## Task brief
Copy the rows below word for word, starting with the line that contains "Find the location of a particular element. The" and ending with the line that contains "category-label: （中国残联教育就业部）教育处一级主任科员及以下 is", both of those lines included.

## Dataset extract
__________________________________________________

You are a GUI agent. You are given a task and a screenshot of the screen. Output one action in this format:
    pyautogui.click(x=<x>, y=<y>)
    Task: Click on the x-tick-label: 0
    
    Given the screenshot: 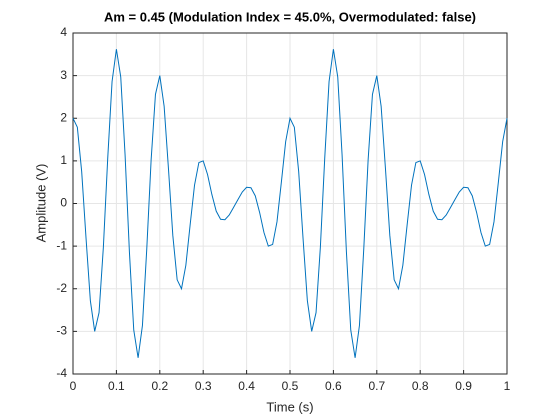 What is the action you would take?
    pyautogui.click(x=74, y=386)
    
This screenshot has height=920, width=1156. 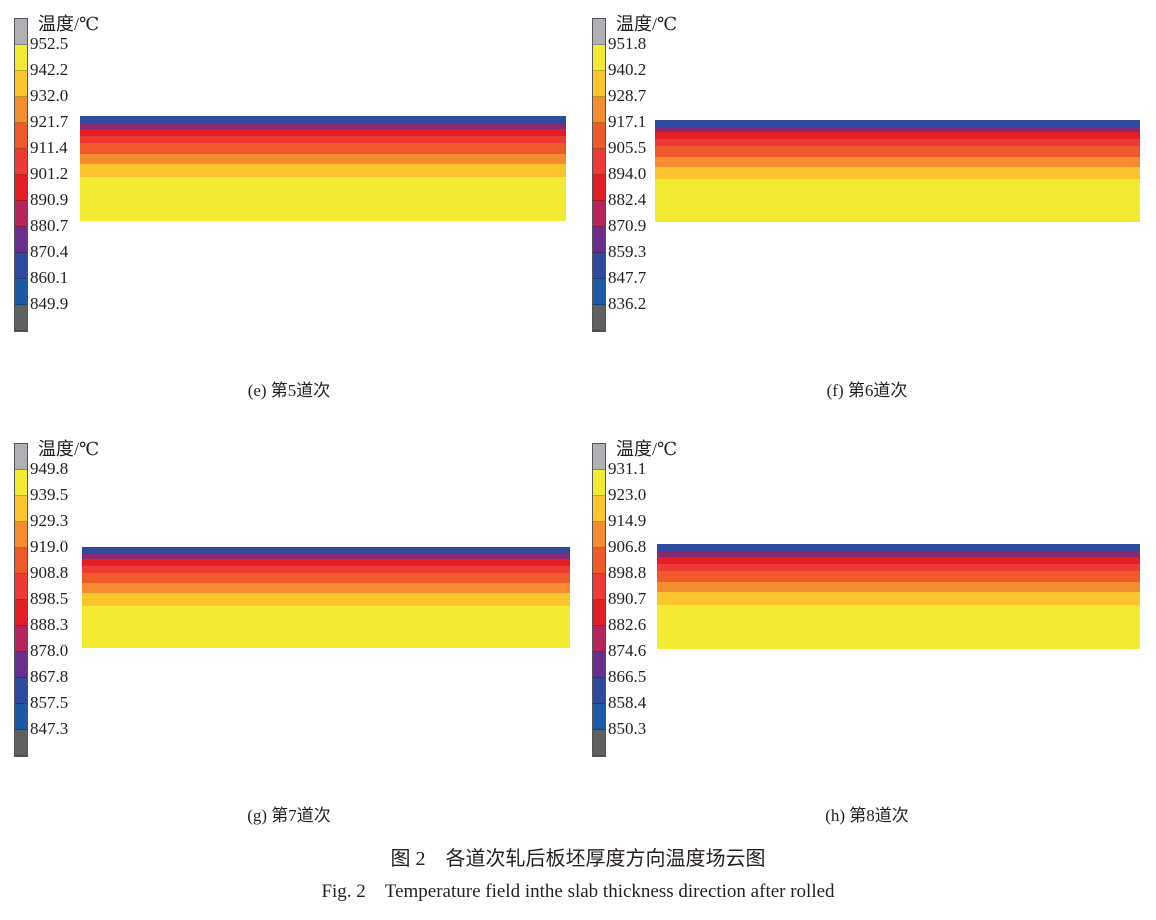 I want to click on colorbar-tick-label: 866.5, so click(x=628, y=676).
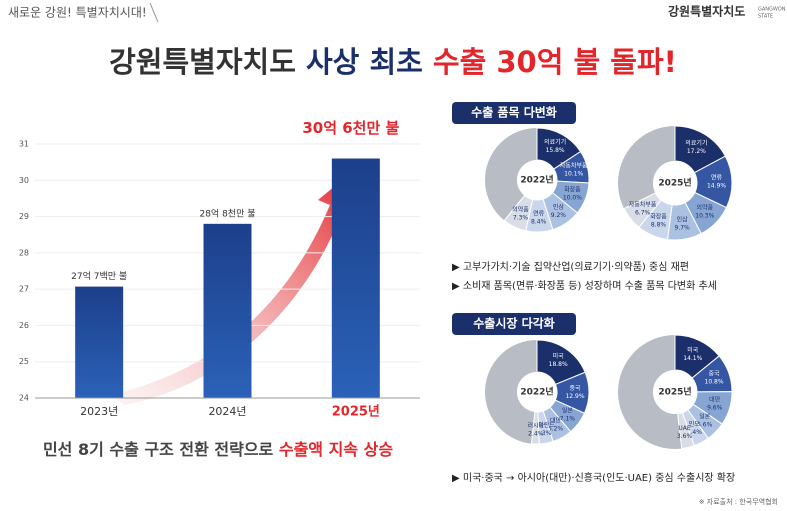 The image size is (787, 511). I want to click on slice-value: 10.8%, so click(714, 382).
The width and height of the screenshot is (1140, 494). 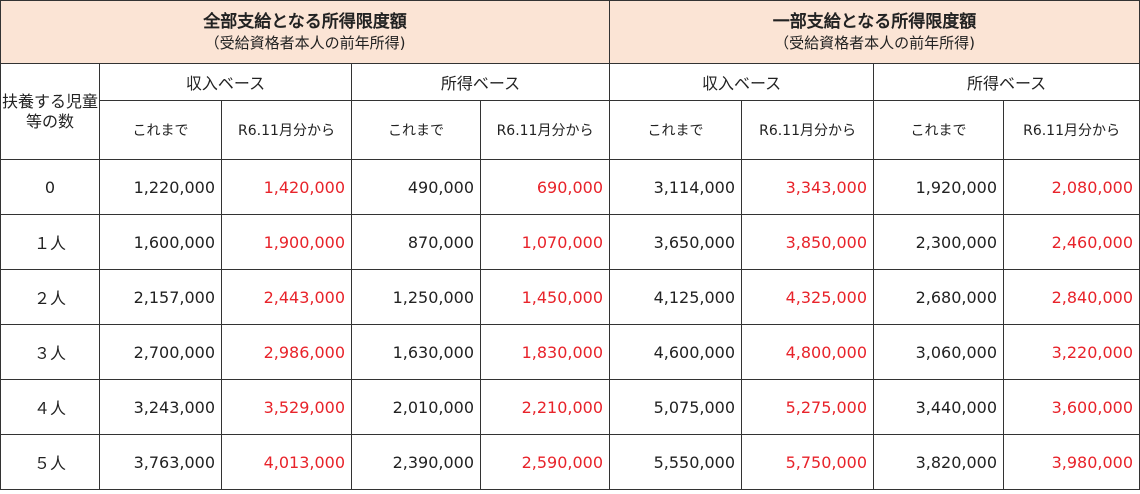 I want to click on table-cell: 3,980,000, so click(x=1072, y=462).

__________________________________________________

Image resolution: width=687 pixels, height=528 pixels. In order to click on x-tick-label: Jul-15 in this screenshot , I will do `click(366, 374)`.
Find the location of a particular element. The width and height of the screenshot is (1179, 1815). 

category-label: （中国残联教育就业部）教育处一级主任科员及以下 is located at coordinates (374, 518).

__________________________________________________

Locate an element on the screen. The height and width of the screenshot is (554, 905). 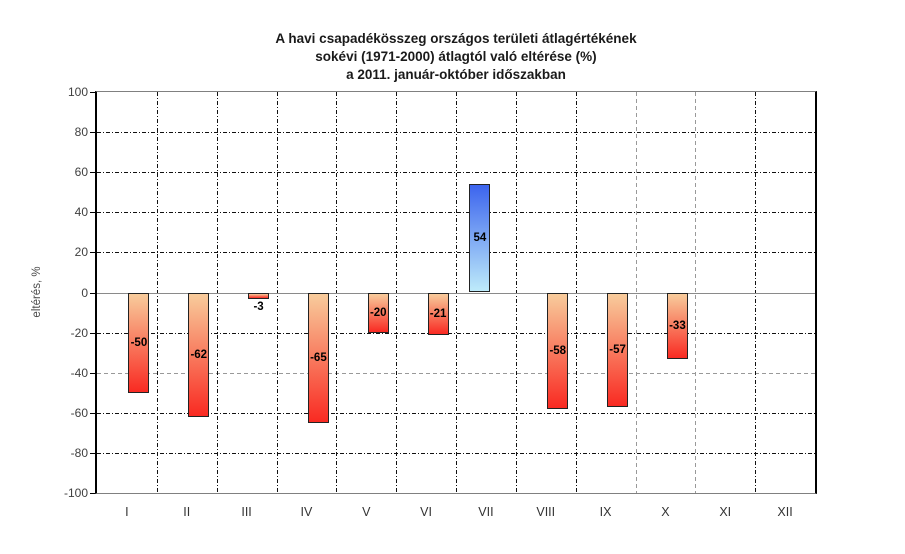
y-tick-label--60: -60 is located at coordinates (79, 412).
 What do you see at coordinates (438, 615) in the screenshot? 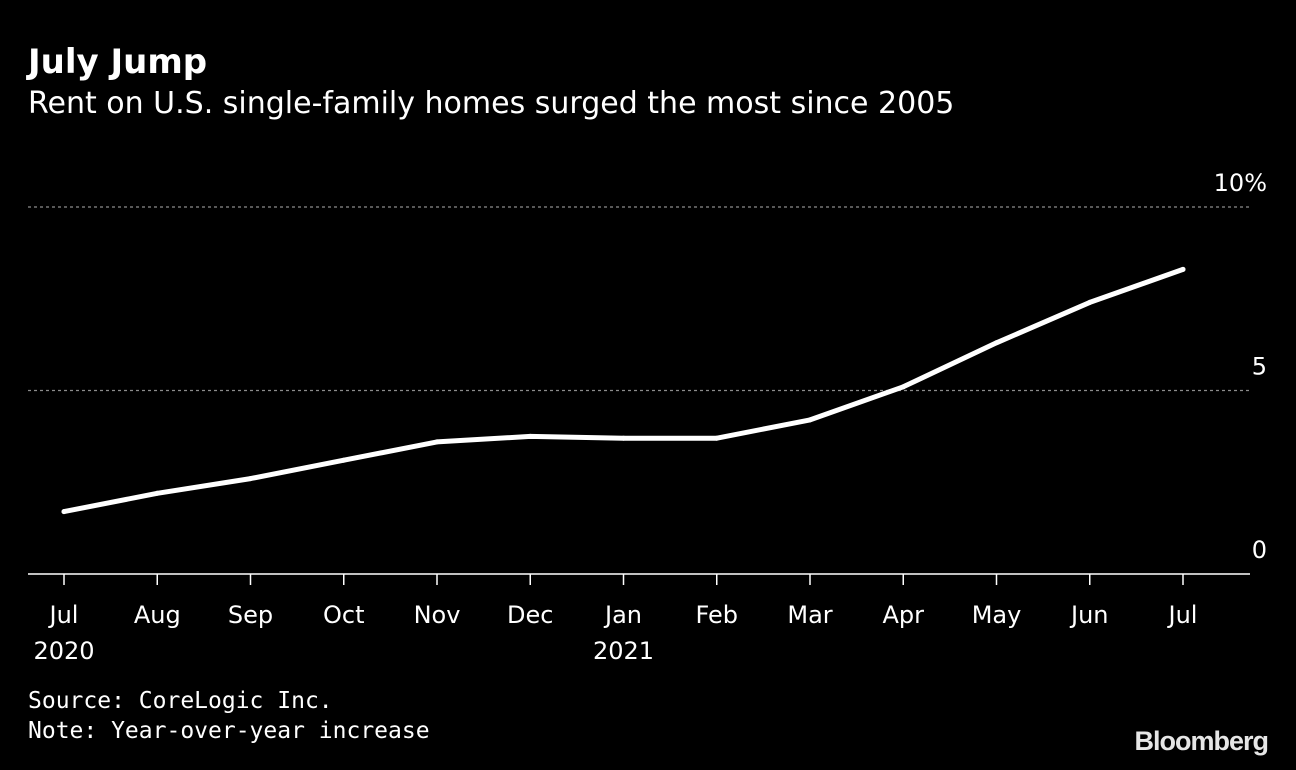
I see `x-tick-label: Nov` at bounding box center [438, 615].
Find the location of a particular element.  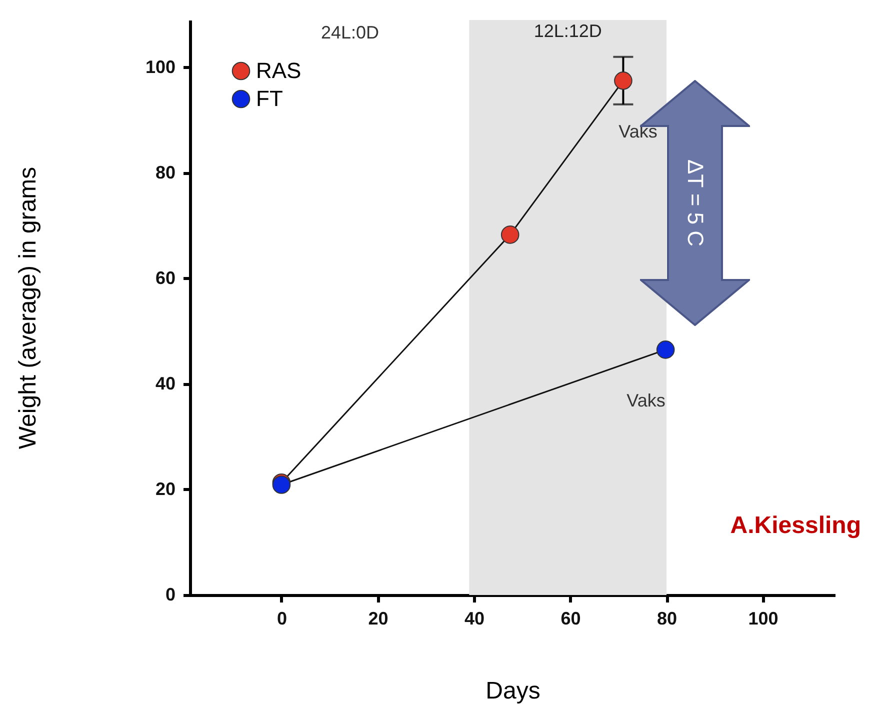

__________________________________________________

## Answer space
Find the location of a particular element. The width and height of the screenshot is (1179, 1815). 

category-label: （中国残联教育就业部）教育处一级主任科员及以下 is located at coordinates (374, 518).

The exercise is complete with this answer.